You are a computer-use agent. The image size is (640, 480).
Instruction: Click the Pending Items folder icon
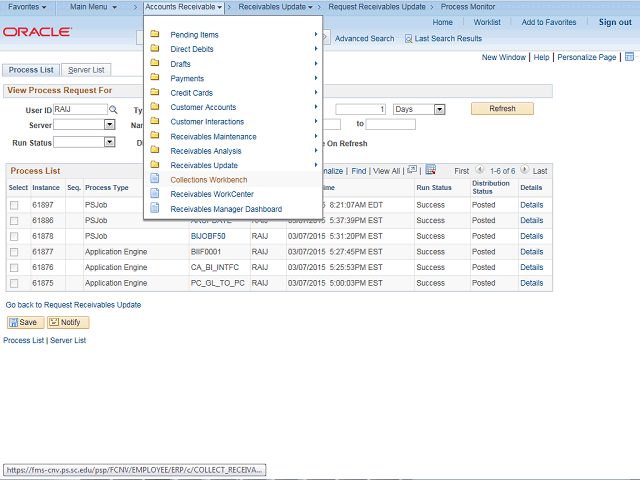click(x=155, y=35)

...

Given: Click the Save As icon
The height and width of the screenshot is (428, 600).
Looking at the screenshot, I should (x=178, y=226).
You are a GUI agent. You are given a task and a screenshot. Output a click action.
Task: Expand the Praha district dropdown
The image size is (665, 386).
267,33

Brief
Write out the data from the line with "You are a computer-use" up to and including the line with "click(x=155, y=35)", substituting "Archived Items" for "Pending Items" and leaving everything else unchanged. Omit the pictures from your answer.

Answer to the problem
You are a computer-use agent. The image size is (640, 480).
Instruction: Click the Archived Items folder icon
click(x=155, y=35)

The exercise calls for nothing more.